**Activity:**
Repeat word for word every line of the data below, from the first through the line containing "1280x625 pixels.", and stop there.

**Dataset excerpts:**
'''

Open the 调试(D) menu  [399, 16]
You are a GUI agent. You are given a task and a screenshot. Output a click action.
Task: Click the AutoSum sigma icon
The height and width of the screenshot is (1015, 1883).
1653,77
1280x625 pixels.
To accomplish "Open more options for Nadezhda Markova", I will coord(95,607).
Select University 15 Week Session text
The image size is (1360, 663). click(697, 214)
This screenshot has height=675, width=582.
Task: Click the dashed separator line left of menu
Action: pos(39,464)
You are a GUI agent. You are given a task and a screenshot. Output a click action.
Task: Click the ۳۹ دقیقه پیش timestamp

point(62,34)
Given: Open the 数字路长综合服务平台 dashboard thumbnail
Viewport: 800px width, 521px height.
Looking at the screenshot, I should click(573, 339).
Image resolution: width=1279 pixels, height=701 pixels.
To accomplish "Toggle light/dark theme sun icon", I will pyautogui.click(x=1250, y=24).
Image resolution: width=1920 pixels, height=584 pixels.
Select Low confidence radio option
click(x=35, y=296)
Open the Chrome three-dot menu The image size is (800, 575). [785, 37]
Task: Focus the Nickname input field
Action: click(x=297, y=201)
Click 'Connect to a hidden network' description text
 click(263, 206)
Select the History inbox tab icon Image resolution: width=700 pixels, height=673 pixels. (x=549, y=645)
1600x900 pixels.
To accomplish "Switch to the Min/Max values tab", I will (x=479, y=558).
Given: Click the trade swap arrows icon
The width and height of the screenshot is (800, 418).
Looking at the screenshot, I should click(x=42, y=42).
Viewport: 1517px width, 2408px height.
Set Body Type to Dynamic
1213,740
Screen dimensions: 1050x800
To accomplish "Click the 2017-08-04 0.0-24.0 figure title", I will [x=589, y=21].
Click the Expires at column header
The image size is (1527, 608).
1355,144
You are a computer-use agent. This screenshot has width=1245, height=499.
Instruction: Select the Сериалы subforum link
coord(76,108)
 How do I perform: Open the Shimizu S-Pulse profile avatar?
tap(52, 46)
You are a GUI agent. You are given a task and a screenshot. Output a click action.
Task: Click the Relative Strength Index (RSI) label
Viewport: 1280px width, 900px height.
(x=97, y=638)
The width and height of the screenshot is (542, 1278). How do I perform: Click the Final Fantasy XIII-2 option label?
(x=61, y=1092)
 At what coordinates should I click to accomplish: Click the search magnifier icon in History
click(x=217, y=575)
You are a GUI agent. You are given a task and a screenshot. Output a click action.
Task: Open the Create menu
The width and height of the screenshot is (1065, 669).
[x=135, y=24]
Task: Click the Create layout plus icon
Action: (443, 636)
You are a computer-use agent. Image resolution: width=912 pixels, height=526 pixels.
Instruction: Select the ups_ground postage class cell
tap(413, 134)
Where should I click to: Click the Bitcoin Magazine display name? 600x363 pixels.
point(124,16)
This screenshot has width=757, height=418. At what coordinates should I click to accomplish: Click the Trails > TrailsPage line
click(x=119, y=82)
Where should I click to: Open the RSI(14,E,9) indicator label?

'''

**Exercise output:**
Open the 调试(D) menu  [399, 16]
You are a GUI agent. You are given a task and a screenshot. Output a click action.
Task: Click the AutoSum sigma icon
The height and width of the screenshot is (1015, 1883).
1653,77
1280x625 pixels.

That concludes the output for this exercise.